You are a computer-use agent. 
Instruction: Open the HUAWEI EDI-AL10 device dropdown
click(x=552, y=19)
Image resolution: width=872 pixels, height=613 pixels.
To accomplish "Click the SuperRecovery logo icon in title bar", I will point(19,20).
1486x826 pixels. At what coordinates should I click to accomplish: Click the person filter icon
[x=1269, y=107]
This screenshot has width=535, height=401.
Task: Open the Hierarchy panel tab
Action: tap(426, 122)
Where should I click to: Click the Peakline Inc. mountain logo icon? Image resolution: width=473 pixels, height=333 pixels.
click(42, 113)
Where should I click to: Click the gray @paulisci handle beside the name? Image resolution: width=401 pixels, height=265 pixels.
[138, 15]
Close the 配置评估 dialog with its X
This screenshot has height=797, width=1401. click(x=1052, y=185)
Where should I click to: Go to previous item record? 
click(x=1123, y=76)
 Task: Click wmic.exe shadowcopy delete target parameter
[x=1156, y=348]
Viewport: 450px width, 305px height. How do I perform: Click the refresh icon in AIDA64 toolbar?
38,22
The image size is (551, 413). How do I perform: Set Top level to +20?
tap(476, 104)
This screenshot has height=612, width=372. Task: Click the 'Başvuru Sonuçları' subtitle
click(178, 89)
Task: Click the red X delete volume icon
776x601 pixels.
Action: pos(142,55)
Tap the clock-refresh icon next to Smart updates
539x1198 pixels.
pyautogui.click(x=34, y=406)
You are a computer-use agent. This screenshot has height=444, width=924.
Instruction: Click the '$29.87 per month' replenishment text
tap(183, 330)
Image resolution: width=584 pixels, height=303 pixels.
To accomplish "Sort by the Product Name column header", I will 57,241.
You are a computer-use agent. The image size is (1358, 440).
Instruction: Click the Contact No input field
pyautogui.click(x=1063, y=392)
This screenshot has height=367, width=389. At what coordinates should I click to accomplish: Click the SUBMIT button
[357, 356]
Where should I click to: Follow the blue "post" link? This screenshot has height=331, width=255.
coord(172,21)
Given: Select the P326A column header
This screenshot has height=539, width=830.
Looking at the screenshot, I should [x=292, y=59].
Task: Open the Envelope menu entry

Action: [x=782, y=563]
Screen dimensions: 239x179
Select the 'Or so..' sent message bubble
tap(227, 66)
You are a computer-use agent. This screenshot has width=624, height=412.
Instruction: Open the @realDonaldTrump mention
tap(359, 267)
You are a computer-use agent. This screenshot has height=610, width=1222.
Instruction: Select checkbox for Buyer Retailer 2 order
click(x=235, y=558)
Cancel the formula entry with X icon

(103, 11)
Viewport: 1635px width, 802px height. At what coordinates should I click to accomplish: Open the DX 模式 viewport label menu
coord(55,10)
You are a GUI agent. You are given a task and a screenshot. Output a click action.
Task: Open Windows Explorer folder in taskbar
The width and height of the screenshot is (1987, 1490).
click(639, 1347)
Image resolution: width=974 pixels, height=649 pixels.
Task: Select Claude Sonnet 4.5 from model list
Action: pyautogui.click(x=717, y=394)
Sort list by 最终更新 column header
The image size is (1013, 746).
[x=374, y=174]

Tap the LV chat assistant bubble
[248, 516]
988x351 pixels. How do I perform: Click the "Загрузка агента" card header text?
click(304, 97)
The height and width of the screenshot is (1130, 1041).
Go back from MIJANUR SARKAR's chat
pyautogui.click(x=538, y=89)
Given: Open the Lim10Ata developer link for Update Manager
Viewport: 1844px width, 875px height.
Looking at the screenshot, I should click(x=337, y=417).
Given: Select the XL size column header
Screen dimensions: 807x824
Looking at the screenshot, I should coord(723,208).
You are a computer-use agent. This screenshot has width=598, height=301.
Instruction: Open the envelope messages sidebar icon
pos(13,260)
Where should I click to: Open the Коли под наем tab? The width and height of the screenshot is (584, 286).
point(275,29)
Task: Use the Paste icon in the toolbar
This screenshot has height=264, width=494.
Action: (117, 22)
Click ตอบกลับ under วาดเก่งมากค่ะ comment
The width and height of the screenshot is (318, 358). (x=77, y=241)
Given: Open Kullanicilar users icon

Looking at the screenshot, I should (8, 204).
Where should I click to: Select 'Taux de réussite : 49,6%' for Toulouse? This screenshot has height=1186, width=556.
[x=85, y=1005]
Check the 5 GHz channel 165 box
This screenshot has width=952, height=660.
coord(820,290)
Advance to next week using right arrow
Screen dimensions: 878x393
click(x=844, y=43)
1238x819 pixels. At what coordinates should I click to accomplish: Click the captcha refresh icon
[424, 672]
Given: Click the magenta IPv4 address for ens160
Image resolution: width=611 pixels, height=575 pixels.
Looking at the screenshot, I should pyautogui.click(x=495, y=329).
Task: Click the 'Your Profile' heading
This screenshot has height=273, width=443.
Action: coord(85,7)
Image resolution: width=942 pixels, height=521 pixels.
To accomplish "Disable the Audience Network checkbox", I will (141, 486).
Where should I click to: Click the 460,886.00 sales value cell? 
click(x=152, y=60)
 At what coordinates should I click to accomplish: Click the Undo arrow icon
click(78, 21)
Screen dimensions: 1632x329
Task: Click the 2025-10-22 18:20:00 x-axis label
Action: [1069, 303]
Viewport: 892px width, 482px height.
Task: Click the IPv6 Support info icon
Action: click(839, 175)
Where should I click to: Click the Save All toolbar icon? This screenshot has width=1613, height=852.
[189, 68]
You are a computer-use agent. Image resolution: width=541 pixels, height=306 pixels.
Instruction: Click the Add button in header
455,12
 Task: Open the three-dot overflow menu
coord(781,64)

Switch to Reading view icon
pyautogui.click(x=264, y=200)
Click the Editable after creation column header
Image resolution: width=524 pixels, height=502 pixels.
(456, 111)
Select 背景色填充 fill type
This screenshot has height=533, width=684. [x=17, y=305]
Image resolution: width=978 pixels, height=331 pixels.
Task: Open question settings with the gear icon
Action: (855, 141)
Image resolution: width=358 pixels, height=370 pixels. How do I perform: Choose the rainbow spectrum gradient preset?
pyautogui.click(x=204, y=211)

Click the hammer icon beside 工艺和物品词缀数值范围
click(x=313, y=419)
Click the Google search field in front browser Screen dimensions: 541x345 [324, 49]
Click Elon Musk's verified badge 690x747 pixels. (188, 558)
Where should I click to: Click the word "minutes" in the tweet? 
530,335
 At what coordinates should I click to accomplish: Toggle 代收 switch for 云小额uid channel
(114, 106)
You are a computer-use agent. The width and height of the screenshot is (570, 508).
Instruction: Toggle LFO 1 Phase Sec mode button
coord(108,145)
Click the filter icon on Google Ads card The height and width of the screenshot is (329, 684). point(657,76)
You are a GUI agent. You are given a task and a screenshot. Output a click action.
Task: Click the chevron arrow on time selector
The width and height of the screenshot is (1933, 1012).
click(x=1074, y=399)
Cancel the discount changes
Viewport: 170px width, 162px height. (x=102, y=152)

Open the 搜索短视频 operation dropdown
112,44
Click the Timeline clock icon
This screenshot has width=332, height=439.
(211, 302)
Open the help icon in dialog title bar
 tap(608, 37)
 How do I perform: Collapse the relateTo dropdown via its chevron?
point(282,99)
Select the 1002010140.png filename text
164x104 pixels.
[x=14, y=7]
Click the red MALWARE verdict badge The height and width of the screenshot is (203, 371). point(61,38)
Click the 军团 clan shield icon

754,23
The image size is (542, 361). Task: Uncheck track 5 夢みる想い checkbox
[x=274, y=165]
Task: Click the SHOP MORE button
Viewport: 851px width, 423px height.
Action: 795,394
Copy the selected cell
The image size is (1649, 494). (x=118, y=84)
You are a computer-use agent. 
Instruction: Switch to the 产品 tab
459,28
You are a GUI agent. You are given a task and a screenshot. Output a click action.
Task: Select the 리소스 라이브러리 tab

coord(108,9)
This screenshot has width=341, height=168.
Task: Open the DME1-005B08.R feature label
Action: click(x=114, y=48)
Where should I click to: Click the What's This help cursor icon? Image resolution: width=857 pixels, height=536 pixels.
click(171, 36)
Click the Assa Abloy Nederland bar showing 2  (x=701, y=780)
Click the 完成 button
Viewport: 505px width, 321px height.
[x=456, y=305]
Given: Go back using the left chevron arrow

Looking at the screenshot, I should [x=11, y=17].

++++

■ What is required
Repeat the records above exactly, from the line containing "Sort list by 最终更新 column header" down to the line containing "click(x=152, y=60)", including both of those lines.

■ Answer
Sort list by 最终更新 column header
The image size is (1013, 746).
[x=374, y=174]

Tap the LV chat assistant bubble
[248, 516]
988x351 pixels. How do I perform: Click the "Загрузка агента" card header text?
click(304, 97)
The height and width of the screenshot is (1130, 1041).
Go back from MIJANUR SARKAR's chat
pyautogui.click(x=538, y=89)
Given: Open the Lim10Ata developer link for Update Manager
Viewport: 1844px width, 875px height.
Looking at the screenshot, I should click(x=337, y=417).
Given: Select the XL size column header
Screen dimensions: 807x824
Looking at the screenshot, I should coord(723,208).
You are a computer-use agent. This screenshot has width=598, height=301.
Instruction: Open the envelope messages sidebar icon
pos(13,260)
Where should I click to: Open the Коли под наем tab? The width and height of the screenshot is (584, 286).
point(275,29)
Task: Use the Paste icon in the toolbar
This screenshot has height=264, width=494.
Action: (117, 22)
Click ตอบกลับ under วาดเก่งมากค่ะ comment
The width and height of the screenshot is (318, 358). (x=77, y=241)
Given: Open Kullanicilar users icon

Looking at the screenshot, I should (8, 204).
Where should I click to: Select 'Taux de réussite : 49,6%' for Toulouse? This screenshot has height=1186, width=556.
[x=85, y=1005]
Check the 5 GHz channel 165 box
This screenshot has width=952, height=660.
coord(820,290)
Advance to next week using right arrow
Screen dimensions: 878x393
click(x=844, y=43)
1238x819 pixels. At what coordinates should I click to accomplish: Click the captcha refresh icon
[424, 672]
Given: Click the magenta IPv4 address for ens160
Image resolution: width=611 pixels, height=575 pixels.
Looking at the screenshot, I should pyautogui.click(x=495, y=329).
Task: Click the 'Your Profile' heading
This screenshot has height=273, width=443.
Action: coord(85,7)
Image resolution: width=942 pixels, height=521 pixels.
To accomplish "Disable the Audience Network checkbox", I will (141, 486).
Where should I click to: Click the 460,886.00 sales value cell? 
click(x=152, y=60)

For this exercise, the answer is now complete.